Policy/practice recommendations

  1. Use human review alongside automated misinformation detection
    NLP tools should not be used alone in multilingual settings. Filipino, English, Taglish, humor, sarcasm, and political context require culturally informed human interpretation. 
  2. Design health messages that respond to style, not only content
    Public health agencies should not only correct false claims. They should understand whether misinformation spreads through fear, humor, overpositivity, political commentary, or marketing. 
  3. Treat humor as a serious misinformation pathway
    Humorous posts can make false ideas feel harmless or memorable.

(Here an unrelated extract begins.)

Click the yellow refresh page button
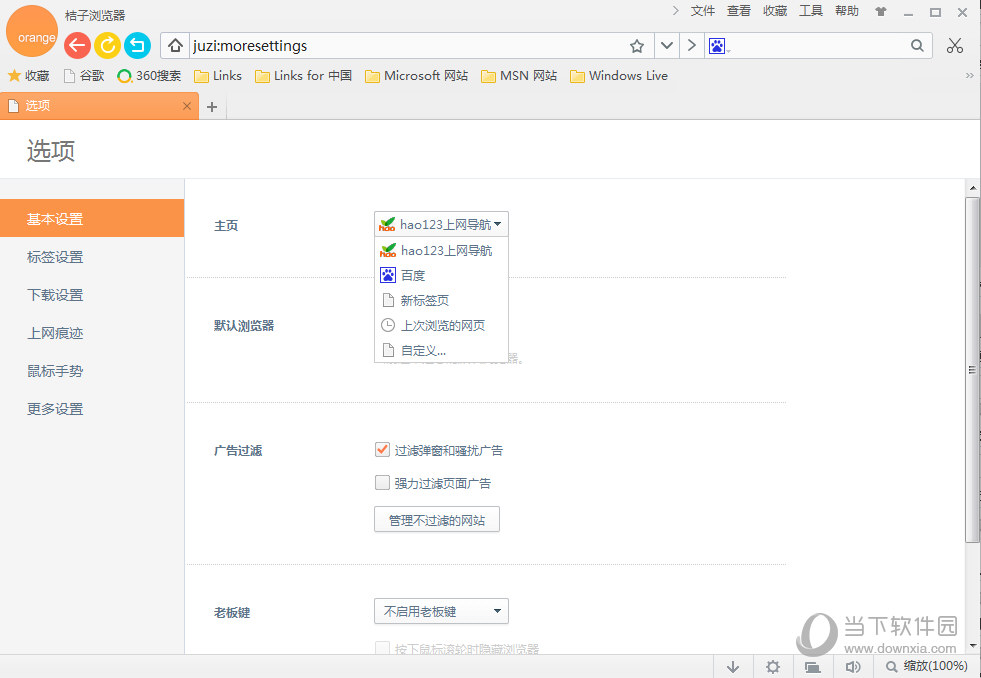 click(107, 45)
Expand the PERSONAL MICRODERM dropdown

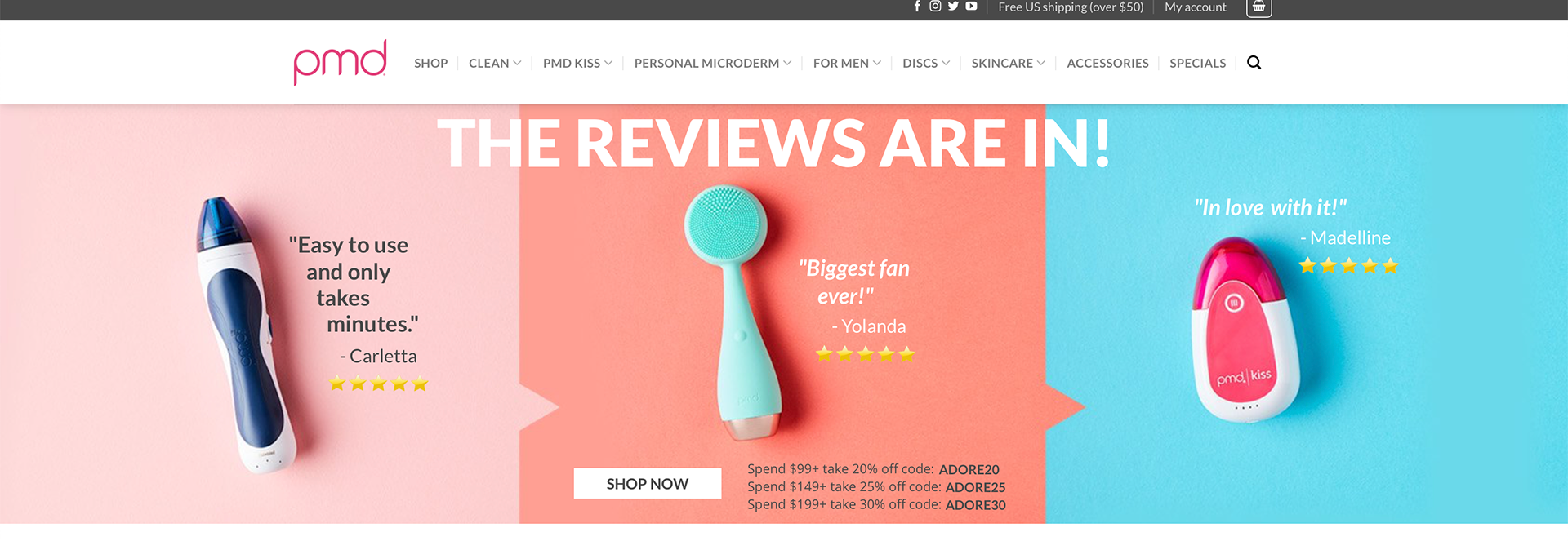coord(713,64)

Risk communication should learn how to respond without sounding overly punitive or disconnected from Filipino online culture. 
  4. Build interdisciplinary infodemic teams
    Effective misinformation work needs health professionals, data scientists, social scientists, linguists, communication experts, and people who understand platform culture. 
  5. Create locally grounded misinformation taxonomies
    Imported frameworks are useful starting points, but local categories should emerge from actual Philippine data, including Filipino-language and Taglish posts. 
  6. Monitor misinformation beyond one platform
    The study’s key informants encountered misinformation not only on Twitter but also on Facebook, Viber, and Messenger, suggesting that public health monitoring should consider the wider information ecosystem. 

Glossary of key terms

  • Misinformation — False or misleading information shared without necessarily intending to deceive.
  • Disinformation — False information deliberately shared to deceive or manipulate.
  • Malinformation — True information used in a harmful or misleading way.
  • Infodemic — An overwhelming information environment during a crisis, where accurate information, misinformation, disinformation, and rumor circulate together. 
  • Natural language processing / NLP — Computational techniques used to analyze human language, often used to classify or detect patterns in large text datasets.
  • Biterm topic modeling / BTM — A topic modeling method useful for short texts such as tweets because it examines word co-occurrence patterns across the corpus. 
  • Corpus — A collection of texts used for analysis; in this study, the main corpus included 12,631 tweets. 
  • Subcorpus — A smaller subset of a larger text corpus used for more focused analysis.
  • Manual coding — Human-led classification and interpretation of text data.
  • Constant comparative analysis — A qualitative method that repeatedly compares data, codes, and categories to develop themes.
  • Consensual qualitative analysis — A team-based qualitative approach where researchers discuss and agree on codes and categories.
  • Discursive strategies — Communication styles or persuasive techniques used in posts, such as humor, fear, anger, political commentary, credibility performance, overpositivity, or marketing. 
  • Misleading content — Information that frames an issue inaccurately or in a way that leads readers toward a false understanding.
  • False connection — Content where the headline, caption, link, or framing does not match the actual evidence or linked material. 
  • False context — Genuine content presented in a misleading context.
  • Satire/parody — Humorous or exaggerated content that may still spread inaccurate ideas.
  • Performing credibility — Making a post look authoritative or science-based even when the claim is not supported by evidence. 
  • Taglish — A mixture of Tagalog/Filipino and English, common in Philippine online communication.